Over the years, I have come to hate Hamlet.

The endlessly indecisive mama’s boy got on my nerves. His inclination to a good poetic speech was only matched by his inability to make up his damn mind. The villain is not the plainly clichéd uncle who stole the crown. It was Hamlet himself, who saw the ghost of his dead father informing him of the name of his murderer and decided that the best way to deal with this was to stage a theatre play.

The real hidden gem of that play was always Ophelia.

The woman is complicated: She is driven by her desire for her father’s approval, joined by her sexual awakening, admiration for the power that comes with marrying the crown prince, and understanding of her ability to navigate the court. Yet she was blocked, walled in, and betrayed at every corner. Accused of adultery, mistreated by her lover, and used by her father. When she went mad, her words made more sense to me than those in the overly dramatic jester’s skull scene.

 

To be or not to be? That’s the question? Yes. If you are an idiot. No, listen to the way Ophelia delivers Hamlet’s gifts back to him when he proves to be a fuckboy.

 

My honour’d lord, you know right well you did,

And with them words of so sweet breath compos’d

As made the things more rich. Their perfume lost,

Take these again; for to the noble mind

Rich gifts wax poor when givers prove unkind.

There, my lord.

 

Such a small space offered to this noblewoman, yet she finds the words to insult and throw shade on the hesitant man. She gains power by rejecting to play a part in his ploys. Even when she goes mad, it comes across to me that madness was the only way for her to break free from all the conning men in her life. Madness was not her tragedy. It was her absolution.

 

I saw John Everett Millais’s painting Ophelia at the Tate Gallery in London a couple of years ago. The painting, vividly detailed, almost comes to life as it shows the final moments of Ophelia’s drowning in the brook. She holds flowers in her hands, and white jasmines rain upon her body from the riverbanks.

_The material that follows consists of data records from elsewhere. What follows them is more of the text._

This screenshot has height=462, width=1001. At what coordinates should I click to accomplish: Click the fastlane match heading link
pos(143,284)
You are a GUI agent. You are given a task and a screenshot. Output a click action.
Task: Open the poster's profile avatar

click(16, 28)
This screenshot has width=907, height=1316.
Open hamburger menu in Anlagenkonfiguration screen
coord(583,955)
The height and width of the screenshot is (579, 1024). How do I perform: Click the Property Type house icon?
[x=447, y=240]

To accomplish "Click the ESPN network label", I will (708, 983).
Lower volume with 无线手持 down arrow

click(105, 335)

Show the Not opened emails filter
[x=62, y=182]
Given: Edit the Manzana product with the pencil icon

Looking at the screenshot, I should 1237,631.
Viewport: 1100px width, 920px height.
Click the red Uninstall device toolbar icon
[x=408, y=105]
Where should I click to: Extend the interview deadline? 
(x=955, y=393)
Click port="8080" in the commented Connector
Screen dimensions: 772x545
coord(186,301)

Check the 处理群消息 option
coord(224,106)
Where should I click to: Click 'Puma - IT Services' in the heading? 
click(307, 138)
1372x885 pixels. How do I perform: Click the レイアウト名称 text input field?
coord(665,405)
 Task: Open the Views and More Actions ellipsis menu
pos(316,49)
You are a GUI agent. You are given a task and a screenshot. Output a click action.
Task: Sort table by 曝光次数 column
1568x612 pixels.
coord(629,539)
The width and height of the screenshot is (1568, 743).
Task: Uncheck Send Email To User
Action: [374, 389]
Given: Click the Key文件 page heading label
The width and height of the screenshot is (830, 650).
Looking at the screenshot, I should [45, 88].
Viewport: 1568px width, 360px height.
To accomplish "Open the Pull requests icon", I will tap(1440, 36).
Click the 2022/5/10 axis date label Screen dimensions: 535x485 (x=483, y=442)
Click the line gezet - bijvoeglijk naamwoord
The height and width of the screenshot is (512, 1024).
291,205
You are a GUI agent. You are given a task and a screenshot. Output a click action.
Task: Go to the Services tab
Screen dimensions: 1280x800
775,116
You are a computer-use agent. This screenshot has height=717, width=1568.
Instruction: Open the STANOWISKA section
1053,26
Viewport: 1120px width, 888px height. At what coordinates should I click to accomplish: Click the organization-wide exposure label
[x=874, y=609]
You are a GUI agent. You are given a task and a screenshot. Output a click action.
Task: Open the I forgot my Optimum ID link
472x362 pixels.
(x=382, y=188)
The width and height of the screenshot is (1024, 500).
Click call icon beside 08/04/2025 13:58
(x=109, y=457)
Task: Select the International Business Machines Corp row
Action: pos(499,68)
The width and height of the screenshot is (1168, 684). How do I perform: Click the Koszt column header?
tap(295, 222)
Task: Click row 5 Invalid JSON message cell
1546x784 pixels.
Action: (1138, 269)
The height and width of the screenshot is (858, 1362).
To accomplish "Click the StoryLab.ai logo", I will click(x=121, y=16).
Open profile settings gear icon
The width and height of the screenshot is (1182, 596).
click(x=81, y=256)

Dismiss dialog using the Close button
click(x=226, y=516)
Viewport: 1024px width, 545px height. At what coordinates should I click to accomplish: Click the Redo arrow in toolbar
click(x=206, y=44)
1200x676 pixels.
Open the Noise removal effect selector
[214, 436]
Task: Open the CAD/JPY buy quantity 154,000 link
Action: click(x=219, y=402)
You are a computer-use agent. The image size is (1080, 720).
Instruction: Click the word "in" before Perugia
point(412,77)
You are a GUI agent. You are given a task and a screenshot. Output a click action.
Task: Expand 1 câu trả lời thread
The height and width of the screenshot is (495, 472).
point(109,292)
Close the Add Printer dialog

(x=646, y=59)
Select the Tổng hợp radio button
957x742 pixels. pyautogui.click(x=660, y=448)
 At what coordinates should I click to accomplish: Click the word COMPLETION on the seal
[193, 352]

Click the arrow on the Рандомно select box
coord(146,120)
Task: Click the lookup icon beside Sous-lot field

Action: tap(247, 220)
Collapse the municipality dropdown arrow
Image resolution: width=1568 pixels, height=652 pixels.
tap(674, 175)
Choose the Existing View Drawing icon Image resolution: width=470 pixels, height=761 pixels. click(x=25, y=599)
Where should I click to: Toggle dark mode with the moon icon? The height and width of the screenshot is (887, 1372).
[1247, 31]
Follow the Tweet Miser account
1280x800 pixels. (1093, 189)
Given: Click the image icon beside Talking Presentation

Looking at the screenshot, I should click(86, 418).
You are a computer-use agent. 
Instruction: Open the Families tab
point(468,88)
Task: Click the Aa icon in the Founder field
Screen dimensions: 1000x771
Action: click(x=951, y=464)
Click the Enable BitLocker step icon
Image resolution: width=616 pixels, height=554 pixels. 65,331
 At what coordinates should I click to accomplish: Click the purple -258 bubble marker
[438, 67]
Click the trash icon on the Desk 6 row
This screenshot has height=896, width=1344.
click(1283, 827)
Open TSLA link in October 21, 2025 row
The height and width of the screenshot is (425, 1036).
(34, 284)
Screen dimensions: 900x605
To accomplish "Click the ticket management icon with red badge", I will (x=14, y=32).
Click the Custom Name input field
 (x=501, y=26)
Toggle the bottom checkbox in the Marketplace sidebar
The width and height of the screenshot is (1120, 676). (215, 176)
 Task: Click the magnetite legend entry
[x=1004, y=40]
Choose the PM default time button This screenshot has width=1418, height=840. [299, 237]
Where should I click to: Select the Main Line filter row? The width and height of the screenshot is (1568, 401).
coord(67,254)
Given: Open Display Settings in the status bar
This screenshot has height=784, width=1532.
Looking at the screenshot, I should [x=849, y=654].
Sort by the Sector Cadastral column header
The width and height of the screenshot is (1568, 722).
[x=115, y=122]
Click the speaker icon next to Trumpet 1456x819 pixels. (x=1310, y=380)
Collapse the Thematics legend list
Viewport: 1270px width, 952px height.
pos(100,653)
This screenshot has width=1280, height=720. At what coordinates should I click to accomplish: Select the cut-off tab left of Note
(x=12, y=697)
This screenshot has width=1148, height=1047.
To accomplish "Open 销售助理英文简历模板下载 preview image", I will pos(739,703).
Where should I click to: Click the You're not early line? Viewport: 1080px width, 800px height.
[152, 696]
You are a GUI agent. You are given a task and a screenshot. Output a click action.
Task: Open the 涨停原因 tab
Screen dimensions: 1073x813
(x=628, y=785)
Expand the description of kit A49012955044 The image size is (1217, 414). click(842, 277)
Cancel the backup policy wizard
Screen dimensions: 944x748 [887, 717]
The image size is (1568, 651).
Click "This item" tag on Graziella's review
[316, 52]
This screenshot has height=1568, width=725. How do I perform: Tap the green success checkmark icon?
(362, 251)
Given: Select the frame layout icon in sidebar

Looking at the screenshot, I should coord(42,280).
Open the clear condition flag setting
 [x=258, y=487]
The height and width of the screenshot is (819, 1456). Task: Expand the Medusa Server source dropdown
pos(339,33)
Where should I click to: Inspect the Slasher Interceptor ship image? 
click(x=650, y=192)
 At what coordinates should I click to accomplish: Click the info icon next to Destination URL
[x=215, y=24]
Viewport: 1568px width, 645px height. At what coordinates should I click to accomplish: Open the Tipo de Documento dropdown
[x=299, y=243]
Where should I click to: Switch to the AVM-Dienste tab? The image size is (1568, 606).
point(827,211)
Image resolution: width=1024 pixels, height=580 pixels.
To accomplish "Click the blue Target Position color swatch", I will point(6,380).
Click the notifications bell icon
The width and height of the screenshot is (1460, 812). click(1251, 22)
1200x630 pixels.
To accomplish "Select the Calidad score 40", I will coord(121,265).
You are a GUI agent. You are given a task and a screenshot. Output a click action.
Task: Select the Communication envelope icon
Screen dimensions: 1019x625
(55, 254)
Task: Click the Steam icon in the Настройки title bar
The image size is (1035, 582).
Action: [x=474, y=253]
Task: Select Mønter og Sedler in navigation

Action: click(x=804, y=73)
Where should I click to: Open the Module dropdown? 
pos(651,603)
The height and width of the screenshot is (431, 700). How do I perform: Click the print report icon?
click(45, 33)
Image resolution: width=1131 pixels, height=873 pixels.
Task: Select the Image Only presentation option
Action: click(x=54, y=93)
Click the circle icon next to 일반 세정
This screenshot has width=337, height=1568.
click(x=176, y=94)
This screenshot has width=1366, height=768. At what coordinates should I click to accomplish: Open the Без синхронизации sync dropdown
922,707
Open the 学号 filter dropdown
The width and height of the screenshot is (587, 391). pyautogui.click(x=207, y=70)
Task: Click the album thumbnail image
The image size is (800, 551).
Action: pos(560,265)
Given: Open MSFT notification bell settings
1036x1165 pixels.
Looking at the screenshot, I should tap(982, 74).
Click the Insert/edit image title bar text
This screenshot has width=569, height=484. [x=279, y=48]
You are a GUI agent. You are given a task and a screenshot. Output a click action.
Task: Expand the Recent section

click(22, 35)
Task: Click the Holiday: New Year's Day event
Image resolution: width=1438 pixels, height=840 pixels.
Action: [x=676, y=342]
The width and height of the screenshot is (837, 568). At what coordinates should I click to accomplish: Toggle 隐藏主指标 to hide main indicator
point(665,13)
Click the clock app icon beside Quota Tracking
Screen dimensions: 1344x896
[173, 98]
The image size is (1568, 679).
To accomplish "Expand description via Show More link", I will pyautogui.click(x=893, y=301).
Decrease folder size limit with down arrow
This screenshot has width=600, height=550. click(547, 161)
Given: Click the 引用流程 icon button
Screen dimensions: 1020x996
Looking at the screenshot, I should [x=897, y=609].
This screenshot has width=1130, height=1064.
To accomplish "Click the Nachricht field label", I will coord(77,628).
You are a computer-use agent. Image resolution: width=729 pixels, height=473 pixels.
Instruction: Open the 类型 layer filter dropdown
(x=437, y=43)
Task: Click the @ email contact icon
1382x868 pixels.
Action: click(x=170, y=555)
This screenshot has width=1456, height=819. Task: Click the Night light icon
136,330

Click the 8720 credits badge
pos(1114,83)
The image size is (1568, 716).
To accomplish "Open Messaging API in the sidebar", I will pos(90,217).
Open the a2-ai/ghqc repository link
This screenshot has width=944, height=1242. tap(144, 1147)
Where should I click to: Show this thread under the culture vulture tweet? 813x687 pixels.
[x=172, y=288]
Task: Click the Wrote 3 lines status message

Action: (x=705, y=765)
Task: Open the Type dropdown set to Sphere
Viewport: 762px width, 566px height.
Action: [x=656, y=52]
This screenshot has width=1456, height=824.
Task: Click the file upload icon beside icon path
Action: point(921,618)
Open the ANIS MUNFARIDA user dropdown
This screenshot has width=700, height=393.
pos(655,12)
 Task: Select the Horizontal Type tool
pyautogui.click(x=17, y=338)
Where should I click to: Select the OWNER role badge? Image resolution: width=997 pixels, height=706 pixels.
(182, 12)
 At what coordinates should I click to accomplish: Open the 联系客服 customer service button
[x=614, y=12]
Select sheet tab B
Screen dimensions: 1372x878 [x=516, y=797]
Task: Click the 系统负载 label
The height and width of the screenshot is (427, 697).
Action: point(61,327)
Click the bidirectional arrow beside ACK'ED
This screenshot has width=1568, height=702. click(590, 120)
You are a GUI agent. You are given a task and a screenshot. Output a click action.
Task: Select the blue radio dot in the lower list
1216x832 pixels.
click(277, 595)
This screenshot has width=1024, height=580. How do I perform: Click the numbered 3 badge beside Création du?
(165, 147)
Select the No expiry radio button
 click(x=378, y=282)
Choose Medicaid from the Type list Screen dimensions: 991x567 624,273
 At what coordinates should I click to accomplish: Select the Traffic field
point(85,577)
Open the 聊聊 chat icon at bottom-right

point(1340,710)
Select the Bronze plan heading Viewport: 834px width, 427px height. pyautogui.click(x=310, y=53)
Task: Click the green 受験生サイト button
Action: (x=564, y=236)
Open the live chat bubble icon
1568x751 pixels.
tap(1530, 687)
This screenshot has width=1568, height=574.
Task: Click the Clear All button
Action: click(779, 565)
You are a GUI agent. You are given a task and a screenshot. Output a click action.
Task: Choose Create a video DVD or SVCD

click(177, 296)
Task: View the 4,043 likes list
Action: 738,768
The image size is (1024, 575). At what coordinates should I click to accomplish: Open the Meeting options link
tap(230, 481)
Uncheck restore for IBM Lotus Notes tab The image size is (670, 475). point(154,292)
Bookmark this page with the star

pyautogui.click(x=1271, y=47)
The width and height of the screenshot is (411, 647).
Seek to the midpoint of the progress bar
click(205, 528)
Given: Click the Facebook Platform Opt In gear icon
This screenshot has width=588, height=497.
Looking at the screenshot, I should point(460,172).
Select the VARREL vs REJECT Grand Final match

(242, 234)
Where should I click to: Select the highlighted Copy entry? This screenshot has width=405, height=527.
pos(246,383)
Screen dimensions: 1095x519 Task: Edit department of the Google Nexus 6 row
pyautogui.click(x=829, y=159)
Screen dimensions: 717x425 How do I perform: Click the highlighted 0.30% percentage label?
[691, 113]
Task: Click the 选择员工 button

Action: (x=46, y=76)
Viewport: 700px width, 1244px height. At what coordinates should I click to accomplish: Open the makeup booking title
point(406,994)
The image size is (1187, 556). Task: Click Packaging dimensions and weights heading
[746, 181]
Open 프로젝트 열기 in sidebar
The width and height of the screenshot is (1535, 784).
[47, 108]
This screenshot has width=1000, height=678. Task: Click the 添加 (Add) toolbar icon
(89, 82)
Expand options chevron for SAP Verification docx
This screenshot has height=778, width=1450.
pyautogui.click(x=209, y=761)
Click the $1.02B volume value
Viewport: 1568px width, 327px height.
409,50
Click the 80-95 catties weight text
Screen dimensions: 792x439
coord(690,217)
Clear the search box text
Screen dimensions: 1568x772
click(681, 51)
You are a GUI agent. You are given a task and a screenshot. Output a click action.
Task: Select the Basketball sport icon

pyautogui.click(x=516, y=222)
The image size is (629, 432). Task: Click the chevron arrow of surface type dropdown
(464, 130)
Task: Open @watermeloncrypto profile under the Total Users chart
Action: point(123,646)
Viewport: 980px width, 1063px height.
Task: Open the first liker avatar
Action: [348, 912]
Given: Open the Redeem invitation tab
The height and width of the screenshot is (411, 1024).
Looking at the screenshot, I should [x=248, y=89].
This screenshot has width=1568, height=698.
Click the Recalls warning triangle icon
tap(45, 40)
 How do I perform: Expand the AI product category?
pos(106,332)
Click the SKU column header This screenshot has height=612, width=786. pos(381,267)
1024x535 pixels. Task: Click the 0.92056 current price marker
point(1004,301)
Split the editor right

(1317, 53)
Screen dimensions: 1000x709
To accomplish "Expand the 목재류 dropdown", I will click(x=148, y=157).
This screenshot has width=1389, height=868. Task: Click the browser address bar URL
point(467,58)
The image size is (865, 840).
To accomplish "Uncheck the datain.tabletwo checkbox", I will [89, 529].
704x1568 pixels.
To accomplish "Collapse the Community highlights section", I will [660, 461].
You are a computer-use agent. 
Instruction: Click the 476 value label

I stood in front of the painting for a long time.

The golden dress melting away in the river’s waves, almost leaving her through her feet as she submerges into water. The dissatisfied look upon her face: not to reject death, but to refuse the life she was offered. Her palms, offered up above the stream, as if waiting for her righteous stigmata marks, indicating her holiness. In the play, Hamlet orders her sent to a nunnery—at the time a slang for a whorehouse. Yet she looks like a saint in Millais’s painting, drowning in too shallow a river.

The painting feels like a healing. As if the painter wanted to admit the guilt of all those who harmed Ophelia, yet she managed to remain uncorrupt. She emerges a survivor and a winner.

 

Today, as I look at Mélanie Rocan’s Swinging/Balancer painting, I am reminded that the tragedy was never the woman: it was always the river.